The biggest change is a recognition that PAM is now quite removed from its traditional definition and in this aspect ChatGPT gets it pretty spot on when its says "A framework to manage and monitor privileged access to sensitive systems and data". For a long time, PAM was about managing admins and superusers and controlling access to endpoints or other network devices, usually for maintenance purposes.

The market now knows that PAM is a technology that must manage not just human identities but those associated with machines, workloads and applications. Other areas of enterprise computing such as multi-cloud, microservices, code repositories, software defined networks and more have transformed how we see identity and what identities are allowed to do to get things done.

The laws of Pamocracy

In effect this means that millions and millions of identities require agile and fast access to something, somewhere that could be considered privileged. In my forthcoming webinar I talk about the new Pamocracy which is my term for describing this massive expansion of privileged access in a world where everything is connected to everything else. But like any other kind of power group, it must be controlled by policies, laws and regulations to make it work in the interest of the whole enterprise.

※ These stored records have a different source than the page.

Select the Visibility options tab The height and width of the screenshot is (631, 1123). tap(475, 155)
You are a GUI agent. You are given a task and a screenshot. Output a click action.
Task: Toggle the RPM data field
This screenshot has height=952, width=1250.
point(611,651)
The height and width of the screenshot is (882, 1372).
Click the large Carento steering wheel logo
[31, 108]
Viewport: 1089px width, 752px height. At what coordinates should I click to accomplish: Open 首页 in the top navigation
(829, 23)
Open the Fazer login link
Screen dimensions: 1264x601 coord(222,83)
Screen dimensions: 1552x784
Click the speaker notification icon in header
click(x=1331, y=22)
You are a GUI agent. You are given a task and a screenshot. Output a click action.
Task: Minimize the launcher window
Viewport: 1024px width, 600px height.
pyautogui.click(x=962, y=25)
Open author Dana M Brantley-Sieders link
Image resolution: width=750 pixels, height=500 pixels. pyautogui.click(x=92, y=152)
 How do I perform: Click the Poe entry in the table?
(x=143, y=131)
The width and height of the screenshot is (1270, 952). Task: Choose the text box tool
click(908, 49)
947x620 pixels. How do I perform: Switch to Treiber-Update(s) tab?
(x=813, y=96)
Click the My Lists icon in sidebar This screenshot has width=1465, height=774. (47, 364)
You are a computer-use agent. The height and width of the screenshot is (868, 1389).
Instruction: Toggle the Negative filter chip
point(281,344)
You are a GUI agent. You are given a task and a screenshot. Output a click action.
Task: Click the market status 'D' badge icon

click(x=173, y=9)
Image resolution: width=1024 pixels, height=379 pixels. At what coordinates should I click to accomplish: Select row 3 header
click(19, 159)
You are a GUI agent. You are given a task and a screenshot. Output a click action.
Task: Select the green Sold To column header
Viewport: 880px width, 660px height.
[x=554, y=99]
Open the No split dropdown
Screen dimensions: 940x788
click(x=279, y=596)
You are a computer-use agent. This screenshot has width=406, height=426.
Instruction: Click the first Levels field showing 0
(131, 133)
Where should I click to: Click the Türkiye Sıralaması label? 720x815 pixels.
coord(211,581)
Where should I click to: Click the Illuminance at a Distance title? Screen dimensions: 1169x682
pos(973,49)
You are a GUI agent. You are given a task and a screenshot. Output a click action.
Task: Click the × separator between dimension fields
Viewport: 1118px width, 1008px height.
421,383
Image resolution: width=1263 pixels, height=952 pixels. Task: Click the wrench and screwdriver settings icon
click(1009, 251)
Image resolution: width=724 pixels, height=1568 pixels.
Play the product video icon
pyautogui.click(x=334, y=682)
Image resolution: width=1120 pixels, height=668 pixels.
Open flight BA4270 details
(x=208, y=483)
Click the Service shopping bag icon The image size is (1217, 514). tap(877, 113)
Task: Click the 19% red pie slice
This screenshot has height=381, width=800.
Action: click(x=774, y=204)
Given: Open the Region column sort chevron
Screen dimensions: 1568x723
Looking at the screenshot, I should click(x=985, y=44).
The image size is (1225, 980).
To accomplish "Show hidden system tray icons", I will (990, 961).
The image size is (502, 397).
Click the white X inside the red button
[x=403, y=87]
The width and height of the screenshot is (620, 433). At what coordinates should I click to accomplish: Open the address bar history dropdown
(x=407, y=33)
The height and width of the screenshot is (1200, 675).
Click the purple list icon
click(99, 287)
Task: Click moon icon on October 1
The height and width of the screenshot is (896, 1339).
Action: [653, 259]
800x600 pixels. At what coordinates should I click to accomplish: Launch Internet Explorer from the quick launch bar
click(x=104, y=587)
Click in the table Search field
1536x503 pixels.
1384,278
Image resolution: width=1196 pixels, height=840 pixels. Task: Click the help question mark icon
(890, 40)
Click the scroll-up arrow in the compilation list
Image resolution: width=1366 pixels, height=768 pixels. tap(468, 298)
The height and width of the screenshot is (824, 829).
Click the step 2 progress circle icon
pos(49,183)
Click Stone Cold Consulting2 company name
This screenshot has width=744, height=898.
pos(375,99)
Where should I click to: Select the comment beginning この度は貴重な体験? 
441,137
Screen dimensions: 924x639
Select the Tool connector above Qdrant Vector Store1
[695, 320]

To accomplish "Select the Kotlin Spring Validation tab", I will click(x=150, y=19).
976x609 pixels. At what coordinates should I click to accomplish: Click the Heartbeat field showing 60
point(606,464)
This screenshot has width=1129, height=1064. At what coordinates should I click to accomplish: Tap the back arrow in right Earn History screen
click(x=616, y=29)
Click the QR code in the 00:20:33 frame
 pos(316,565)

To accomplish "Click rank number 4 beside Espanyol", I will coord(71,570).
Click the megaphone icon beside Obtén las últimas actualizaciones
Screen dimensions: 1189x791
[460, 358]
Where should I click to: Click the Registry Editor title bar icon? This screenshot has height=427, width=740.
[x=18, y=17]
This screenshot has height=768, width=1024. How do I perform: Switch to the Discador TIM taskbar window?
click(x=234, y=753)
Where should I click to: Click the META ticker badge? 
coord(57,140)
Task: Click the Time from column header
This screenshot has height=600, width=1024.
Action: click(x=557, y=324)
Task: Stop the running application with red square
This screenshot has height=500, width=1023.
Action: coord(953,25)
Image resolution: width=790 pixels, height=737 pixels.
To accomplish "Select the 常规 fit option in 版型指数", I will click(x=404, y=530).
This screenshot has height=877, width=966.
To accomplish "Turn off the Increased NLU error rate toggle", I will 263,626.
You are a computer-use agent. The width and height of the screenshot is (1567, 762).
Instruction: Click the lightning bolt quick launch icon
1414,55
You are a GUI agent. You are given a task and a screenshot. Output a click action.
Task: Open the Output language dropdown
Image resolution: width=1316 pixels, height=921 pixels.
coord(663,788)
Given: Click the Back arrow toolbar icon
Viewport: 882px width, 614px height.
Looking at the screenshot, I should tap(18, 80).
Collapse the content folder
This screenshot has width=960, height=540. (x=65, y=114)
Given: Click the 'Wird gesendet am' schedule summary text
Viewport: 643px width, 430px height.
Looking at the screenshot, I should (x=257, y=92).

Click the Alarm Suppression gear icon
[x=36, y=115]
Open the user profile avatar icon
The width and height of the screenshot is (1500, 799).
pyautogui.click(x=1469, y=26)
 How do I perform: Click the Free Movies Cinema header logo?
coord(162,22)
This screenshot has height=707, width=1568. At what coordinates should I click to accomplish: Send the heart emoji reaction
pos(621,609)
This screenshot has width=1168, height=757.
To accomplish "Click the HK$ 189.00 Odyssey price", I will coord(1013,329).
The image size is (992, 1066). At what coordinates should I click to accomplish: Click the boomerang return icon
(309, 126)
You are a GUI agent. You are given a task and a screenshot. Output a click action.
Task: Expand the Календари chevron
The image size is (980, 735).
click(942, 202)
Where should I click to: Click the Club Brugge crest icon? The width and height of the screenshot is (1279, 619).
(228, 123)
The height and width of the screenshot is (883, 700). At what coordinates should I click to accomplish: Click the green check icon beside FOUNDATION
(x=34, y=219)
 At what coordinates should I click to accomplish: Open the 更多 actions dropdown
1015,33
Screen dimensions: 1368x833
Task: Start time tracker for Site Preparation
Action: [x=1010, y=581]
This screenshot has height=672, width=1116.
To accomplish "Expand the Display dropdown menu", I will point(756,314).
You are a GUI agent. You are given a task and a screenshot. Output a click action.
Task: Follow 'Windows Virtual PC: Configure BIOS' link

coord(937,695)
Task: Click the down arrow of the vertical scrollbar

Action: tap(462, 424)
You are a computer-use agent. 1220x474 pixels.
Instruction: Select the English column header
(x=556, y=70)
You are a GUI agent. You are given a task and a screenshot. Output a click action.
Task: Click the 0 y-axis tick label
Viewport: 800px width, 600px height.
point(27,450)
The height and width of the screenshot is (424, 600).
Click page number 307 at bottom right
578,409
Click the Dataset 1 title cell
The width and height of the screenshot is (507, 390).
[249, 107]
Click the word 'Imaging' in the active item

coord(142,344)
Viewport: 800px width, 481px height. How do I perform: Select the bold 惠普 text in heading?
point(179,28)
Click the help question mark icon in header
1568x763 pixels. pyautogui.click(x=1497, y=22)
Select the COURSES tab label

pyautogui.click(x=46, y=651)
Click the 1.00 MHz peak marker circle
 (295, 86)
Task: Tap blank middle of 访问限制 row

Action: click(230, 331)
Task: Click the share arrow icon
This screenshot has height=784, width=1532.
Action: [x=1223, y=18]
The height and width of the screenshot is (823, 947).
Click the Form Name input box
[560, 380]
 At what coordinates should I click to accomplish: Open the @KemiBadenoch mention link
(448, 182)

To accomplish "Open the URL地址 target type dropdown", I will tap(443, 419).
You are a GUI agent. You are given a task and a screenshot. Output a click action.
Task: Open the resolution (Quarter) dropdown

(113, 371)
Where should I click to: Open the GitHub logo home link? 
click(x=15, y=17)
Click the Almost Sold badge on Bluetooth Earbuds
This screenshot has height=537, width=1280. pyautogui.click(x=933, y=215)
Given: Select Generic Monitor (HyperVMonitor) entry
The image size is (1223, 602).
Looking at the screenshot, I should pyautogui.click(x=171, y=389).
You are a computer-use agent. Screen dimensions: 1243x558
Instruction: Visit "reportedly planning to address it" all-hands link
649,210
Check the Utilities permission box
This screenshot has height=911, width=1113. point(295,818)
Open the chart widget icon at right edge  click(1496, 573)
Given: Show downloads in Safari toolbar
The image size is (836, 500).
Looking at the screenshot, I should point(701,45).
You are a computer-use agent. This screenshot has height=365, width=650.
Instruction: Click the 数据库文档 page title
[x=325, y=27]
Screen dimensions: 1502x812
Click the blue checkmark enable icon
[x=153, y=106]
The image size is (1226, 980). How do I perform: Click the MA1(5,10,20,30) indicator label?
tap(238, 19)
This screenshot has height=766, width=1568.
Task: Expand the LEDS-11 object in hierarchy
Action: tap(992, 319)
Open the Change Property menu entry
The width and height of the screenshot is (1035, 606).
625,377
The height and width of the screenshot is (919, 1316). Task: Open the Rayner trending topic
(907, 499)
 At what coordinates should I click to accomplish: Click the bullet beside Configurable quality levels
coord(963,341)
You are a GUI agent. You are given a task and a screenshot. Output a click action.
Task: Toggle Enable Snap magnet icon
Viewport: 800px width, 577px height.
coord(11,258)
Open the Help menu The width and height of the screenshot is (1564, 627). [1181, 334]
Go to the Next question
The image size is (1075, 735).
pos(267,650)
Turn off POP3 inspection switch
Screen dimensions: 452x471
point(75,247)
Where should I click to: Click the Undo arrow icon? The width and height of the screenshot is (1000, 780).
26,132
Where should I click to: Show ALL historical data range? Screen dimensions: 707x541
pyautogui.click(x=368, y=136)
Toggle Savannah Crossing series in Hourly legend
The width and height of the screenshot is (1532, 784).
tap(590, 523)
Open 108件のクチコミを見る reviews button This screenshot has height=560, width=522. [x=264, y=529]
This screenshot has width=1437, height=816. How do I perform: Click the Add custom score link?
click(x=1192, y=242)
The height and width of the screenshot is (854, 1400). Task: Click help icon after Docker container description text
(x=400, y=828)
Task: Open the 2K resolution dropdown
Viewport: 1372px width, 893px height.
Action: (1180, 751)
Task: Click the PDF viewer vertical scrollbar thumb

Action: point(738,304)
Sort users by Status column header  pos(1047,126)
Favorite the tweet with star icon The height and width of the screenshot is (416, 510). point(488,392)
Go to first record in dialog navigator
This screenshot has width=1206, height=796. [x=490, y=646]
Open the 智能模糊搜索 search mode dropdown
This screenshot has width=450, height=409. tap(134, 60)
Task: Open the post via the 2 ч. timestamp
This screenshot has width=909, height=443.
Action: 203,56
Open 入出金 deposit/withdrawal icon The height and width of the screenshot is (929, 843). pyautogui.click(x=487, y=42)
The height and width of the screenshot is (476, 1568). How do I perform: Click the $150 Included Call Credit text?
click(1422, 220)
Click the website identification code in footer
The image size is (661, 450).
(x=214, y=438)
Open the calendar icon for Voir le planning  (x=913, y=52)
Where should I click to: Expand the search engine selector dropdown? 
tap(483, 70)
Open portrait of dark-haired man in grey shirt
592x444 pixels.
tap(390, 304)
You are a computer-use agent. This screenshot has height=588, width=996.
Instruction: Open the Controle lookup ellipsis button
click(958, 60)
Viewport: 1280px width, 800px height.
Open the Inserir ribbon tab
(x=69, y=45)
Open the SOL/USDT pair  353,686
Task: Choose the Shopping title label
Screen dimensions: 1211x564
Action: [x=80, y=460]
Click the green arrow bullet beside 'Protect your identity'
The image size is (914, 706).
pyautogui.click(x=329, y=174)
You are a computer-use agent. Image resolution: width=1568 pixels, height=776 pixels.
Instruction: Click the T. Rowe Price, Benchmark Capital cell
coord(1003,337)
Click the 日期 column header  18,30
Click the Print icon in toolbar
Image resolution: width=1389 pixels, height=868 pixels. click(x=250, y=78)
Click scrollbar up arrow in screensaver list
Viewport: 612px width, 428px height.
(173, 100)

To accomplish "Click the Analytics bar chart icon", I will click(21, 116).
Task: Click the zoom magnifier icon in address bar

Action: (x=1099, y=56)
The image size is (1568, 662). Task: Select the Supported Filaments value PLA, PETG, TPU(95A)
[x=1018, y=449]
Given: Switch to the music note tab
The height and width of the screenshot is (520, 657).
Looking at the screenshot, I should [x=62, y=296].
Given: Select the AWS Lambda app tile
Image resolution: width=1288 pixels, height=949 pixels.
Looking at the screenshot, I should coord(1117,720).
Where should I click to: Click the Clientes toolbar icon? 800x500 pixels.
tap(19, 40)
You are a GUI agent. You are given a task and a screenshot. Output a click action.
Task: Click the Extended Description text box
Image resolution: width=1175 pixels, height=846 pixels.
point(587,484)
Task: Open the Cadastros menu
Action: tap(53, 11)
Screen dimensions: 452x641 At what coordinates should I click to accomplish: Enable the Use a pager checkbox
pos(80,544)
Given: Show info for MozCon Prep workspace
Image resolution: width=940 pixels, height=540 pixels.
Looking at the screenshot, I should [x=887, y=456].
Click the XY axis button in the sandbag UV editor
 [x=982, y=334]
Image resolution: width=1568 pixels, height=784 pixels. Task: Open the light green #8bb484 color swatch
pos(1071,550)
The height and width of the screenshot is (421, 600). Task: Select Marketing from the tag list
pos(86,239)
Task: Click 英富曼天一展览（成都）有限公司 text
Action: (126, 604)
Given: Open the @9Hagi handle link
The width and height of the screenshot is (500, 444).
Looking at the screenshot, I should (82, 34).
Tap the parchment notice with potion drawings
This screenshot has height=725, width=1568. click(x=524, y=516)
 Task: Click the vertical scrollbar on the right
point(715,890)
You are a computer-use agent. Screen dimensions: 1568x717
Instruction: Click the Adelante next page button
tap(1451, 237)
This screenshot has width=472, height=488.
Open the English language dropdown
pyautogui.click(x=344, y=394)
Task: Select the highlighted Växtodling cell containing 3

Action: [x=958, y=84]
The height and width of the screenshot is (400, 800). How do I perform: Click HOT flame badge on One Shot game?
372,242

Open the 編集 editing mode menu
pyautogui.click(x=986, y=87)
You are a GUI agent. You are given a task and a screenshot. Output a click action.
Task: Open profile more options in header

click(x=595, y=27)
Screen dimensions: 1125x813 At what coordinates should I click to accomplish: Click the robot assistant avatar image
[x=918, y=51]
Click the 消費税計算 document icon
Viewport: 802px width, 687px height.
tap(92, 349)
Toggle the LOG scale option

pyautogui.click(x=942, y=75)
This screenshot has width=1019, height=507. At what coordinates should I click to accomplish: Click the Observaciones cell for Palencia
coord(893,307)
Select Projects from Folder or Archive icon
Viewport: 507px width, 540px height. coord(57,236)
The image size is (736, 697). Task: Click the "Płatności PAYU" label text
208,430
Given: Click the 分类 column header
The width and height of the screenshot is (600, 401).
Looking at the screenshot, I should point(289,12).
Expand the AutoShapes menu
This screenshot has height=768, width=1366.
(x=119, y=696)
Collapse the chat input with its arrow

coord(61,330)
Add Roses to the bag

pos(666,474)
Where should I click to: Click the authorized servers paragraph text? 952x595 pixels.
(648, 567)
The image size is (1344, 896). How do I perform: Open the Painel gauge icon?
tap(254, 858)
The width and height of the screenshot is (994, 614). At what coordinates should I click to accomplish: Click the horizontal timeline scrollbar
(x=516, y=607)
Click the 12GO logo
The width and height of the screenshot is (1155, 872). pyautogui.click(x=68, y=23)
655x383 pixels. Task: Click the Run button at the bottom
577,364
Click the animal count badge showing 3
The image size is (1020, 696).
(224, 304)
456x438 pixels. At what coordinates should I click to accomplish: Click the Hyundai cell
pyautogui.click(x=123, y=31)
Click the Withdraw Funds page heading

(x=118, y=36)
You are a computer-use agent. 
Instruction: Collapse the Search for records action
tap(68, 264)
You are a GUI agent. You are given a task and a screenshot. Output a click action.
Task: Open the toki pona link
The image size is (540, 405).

While this has been happening, new players and friends have entered the PAM market. Smaller vendors are realizing that there is money to be made addressing PAM niches – such as DevOps, Cloud and even database access. For them, the trends of decentralized purchasing means that some organizations are witnessing purchase of limited PAM for certain departments, even when a cross enterprise PAM platform is in place. As more PAM vendors move to SaaS, this will be more common. The irony is that managing theses decentralized PAM SaaS or on demand iterations will need controlled access too. 

And at the outer edges of the market, I am starting to see some aspects of Data Governnace and Privacy emerge into the PAM domain. Vendors in that space are starting to offer PAM-like capabilities. Maybe they don’t call it that – or even realize they are offering it, but it’s happening.